The feds then demanded an additional one million doses at a discounted price. When Bayer balked, the government threatened to suspend the patent on Cipro and thus forced Bayer to sell the additional doses at one-quarter of the market price. Other major purchasers of Cipro then demanded that same price. Moreover, Bayer enjoyed no liability protection against potential lawsuits stemming from any side effects of Cipro. Inside the Beltway, it is no mere cliché that no good deed goes unpunished.
Those who believe that drug companies have a moral responsibility to lose money in order to save lives “ignore the future lives that will not be saved because of an artificial decrease in incentives to develop new and improved medicines,” says Zycher.
For its part, Roche is trying to be cooperative. It donated three million doses of Tamiflu to the WHO for distribution in poor nations. The company also agreed earlier this month to consider granting licenses to qualified drug manufacturers who were able and willing to produce Tamiflu. In addition, Roche plans to build a plant in the United States, although the American plant wouldn’t be able to produce drugs until late 2006.
Other proposed free-market solutions would also respect the property rights of Roche while encouraging further production. Tyler Cowen of George Mason University suggests that the United States “offer Roche a large prize for speeding up the construction of the U.S. plant.” TCS editor Schulz would like President Bush to have the FDA “fast-track approval of other, already established plants in the United States for manufacturing the ingredients of Tamiflu.”
It seems that property rights, profit, and production can coexist after all. But Tamiflu isn’t the ultimate panacea.
The real need: A vaccine
Tamiflu is not a cure for bird flu, or even an effective long-term solution. According to Miller:
[I]n the absence of sufficient amounts of an effective vaccine – which is not yet within reach – to blunt a pandemic we would need to treat perhaps a third to a half of the population with Tamiflu. Do the math: 100 million people for 100 days equals 10 billion doses, at retail costs of $80 billion, in order to blunt the pandemic’s first wave.
Flu pandemics tend to have two or three waves, and the U.S. has plans to buy only 20 million doses when 10 billion are needed for one wave alone. Obviously, Tamiflu is not the permanent answer. We need a vaccine, a drug that will provide long-term immunity after just one or two doses.
But thanks to the anti-business policies of the U.S. government and international community, the number of companies producing vaccines has fallen by 80 percent since 1970. Pinkerton notes, “U.S. government mismanagement… is undercutting the productive and lifesaving fundamentals of the pharmaceutical industry.”
Even if bird flu isn’t the next big pandemic, the world faces a vaccine crisis that will come to a devastating climax unless long-term solutions are established.
“Panicking is not going to do us any good. When people panic due to needless alarmism, they make poor decisions either on the individual or government level,” said Schulz. “We need to decide now what sort of structures we need to have in place to make sure we have technologies and techniques ready in the U.S. and elsewhere when the next outbreak occurs.”
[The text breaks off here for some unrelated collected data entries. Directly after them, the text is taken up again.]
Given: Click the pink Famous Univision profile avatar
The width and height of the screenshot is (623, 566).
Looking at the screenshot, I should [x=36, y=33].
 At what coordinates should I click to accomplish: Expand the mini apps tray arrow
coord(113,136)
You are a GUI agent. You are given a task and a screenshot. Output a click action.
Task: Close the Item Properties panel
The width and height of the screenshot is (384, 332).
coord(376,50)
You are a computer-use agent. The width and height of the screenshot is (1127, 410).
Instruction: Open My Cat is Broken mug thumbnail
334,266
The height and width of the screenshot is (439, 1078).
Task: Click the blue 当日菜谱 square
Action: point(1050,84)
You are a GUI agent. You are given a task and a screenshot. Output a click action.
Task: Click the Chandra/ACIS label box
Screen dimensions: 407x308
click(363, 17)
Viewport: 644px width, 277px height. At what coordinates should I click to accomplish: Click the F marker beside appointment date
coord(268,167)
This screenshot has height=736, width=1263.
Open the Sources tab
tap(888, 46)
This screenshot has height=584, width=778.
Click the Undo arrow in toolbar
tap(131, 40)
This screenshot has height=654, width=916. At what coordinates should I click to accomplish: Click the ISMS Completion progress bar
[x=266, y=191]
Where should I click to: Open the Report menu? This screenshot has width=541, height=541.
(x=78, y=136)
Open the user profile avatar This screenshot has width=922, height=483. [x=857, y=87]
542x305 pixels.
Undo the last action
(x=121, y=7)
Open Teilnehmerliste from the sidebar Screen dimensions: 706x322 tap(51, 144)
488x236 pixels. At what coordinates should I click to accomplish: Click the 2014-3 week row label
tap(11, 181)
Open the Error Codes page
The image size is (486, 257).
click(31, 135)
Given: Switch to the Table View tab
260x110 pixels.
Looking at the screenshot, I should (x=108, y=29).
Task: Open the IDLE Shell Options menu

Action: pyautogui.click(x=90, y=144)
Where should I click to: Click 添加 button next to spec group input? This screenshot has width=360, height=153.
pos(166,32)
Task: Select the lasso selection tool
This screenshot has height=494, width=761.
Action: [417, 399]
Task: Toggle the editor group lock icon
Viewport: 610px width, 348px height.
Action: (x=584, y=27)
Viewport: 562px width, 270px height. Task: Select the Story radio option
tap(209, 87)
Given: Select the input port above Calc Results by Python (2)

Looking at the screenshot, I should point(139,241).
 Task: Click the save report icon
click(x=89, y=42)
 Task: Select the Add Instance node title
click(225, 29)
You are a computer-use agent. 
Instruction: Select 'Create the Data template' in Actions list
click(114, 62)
For instance, Miller suggests, “public policy must reward both inputs on research and development (via grants, tax credits and the waiver of regulatory registration fees) and outputs of products (with guaranteed purchases, payments for the regulatory approval of new drugs or vaccines, and indemnification from liability claims).”
Tech Central Station, which has been covering global health and other science and technology issues since its founding five years ago by American Enterprise Institute fellow Jim Glassman, is a fitting place to compile ideas such as these – ideas that if implemented, will save millions of lives.